The US Food and Drug Administration (FDA) has updated the Emergency Use Authorization (EUA) for casirivimab and imdevimab (REGEN-COV) to indicate its use at half the dose rate as previously authorized.
The update lowers the combination monoclonal antibodies to 1200 mg—600 mg casirivimab and 600 mg imdevimab—in the treatment of mild-to-moderate COVID-19 in patients ≥12 years old at risk of severe disease progression.
In addition, the FDA advised that the therapy regimen be primarily administered by intravenous infusion, with subcutaneous injections serving as an alternative in the event infusions are unfeasible and/or would delay treatment for time-sensitive cases.

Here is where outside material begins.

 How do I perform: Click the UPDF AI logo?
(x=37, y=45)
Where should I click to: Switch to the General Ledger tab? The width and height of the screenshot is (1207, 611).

The FDA updated this authorization based on findings from several assessments, the most recent being a phase 3 trial which observed casirivimab and imdevimab reduced hospitalization risk by 70% in hospitalized patients with COVID-19 at high risk of severe disease. The findings additionally observed consistent treatment efficacy at 1200 mg and 2400 mg doses.
To date, 9000-plus persons have received intravenous casirivimab and imdevimab via clinical trials conducted in both hospitalized and non-hospitalized settings. Pooled analyses of non-hospitalized patients show an infusion-related reaction rate of 0.2% (grade 2 or greater) among 4026 patients.
In trial participants to receive subcutaneous casirivimab and imdevimab, injection site reaction rates were 12% among 729.
In a statement accompanying the update, Regeneron president and chief scientific officer George D. Yancopoulos, MD, PhD, emphasized the continued need for efficacious COVID-19 therapies—15-plus months into the US outbreak.
"Despite increased use of vaccines, thousands of patients are still becoming infected in the U.S. every day, with many at high risk of serious complications from COVID-19,” Yancopolous said. “Unfortunately, to date only a fraction of patients eligible for antibody treatments have received them, which we hope will change based on this updated FDA authorization.”
Regeneron anticipates a Biologics License Application (BLA) for casirivimab and imdevimab will be submitted to the FDA, for the indicated treatment of non-hospitalized outpatients with COVID-19, later this summer.